STATED EXERCISE 1: In the records, change "magnifier" to "magnifying glass" in the lines starting at the one containing "The image size is (312, 209)." and ending at the one containing "click(x=304, y=34)". Give only those lines again, with nothing else altered.

SOURCE PASSAGE:
►

AWS Student Member Goes from the Family Farm to the Welding Classroom

December 2023

Growing up in a small rural community in Economy, Ind., Jaron Baker was raised on his family farm that has been passed down from generation to generation for more than 150 years. His family operates a cow-calf business in which they breed Hereford cows and raise their calves to sell. They also own and operate a livestock equipment manufacturing business, where they build and fabricate standard or custom livestock gates, panels, and equipment utilizing the gas metal arc welding (GMAW) short-circuit process.

From grade school to high school, a typical day in the life for Baker began with school, then sports practice (he was a three-sport athlete) or attending a Future Farmers of America (FFA) event, then arriving home to help care for the livestock, which involved feeding, training, washing, blow drying, and grooming the calves.

“This part of my day could involve anything from running equipment to feed corn silage or round bales of hay to the cows, doctoring sick cows, or even helping with birthing during calving season,” he explained.

The weekends normally consisted of working in the shop and taking care of other things around the farm.

“It may sound pretty routine, but there’s never one day that’s the same as the last, as there’s always something new happening when living on a farm,” said Baker.

◄

STATED EXERCISE 2: Please copy out the passage of the article about Jaron Baker starting at "From grade school" and ending at "around the farm.", word for word.

AVAILABLE RECORDS:
►

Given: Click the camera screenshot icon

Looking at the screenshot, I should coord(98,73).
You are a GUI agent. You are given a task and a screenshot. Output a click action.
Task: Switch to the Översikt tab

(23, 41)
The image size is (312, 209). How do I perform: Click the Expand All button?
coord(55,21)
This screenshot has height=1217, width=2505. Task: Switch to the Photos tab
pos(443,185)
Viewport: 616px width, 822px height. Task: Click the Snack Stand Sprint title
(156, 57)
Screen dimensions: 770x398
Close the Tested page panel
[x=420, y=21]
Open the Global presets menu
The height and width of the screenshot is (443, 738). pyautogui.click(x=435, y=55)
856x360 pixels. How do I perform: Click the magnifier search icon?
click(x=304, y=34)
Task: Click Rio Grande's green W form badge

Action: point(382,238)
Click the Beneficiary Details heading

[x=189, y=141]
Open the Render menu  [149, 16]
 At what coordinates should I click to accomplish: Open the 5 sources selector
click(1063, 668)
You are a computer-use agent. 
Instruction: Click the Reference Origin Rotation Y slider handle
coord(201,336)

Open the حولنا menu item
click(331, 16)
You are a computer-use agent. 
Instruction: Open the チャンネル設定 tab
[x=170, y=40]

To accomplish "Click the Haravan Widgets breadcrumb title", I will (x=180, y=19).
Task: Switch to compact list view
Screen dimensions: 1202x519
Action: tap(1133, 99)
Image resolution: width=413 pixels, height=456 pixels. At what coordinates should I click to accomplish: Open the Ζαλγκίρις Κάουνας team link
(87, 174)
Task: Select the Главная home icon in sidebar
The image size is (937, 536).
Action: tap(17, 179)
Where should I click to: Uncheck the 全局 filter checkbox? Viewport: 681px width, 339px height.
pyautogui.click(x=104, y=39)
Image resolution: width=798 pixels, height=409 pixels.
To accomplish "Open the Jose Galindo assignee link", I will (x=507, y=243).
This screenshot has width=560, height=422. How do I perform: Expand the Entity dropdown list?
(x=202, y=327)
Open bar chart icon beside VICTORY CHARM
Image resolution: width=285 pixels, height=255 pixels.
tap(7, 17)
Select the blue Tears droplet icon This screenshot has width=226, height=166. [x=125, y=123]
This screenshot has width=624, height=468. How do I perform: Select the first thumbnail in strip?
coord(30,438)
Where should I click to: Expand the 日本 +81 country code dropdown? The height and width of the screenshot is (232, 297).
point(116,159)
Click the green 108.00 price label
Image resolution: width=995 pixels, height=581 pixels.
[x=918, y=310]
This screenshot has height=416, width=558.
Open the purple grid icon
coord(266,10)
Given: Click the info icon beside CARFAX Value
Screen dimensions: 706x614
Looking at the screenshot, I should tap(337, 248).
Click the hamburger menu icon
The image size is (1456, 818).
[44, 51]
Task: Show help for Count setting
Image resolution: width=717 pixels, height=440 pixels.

◄

CORRECT RESULT 1:
The image size is (312, 209). How do I perform: Click the Expand All button?
coord(55,21)
This screenshot has height=1217, width=2505. Task: Switch to the Photos tab
pos(443,185)
Viewport: 616px width, 822px height. Task: Click the Snack Stand Sprint title
(156, 57)
Screen dimensions: 770x398
Close the Tested page panel
[x=420, y=21]
Open the Global presets menu
The height and width of the screenshot is (443, 738). pyautogui.click(x=435, y=55)
856x360 pixels. How do I perform: Click the magnifying glass search icon?
click(x=304, y=34)

CORRECT RESULT 2:
From grade school to high school, a typical day in the life for Baker began with school, then sports practice (he was a three-sport athlete) or attending a Future Farmers of America (FFA) event, then arriving home to help care for the livestock, which involved feeding, training, washing, blow drying, and grooming the calves.

“This part of my day could involve anything from running equipment to feed corn silage or round bales of hay to the cows, doctoring sick cows, or even helping with birthing during calving season,” he explained.

The weekends normally consisted of working in the shop and taking care of other things around the farm.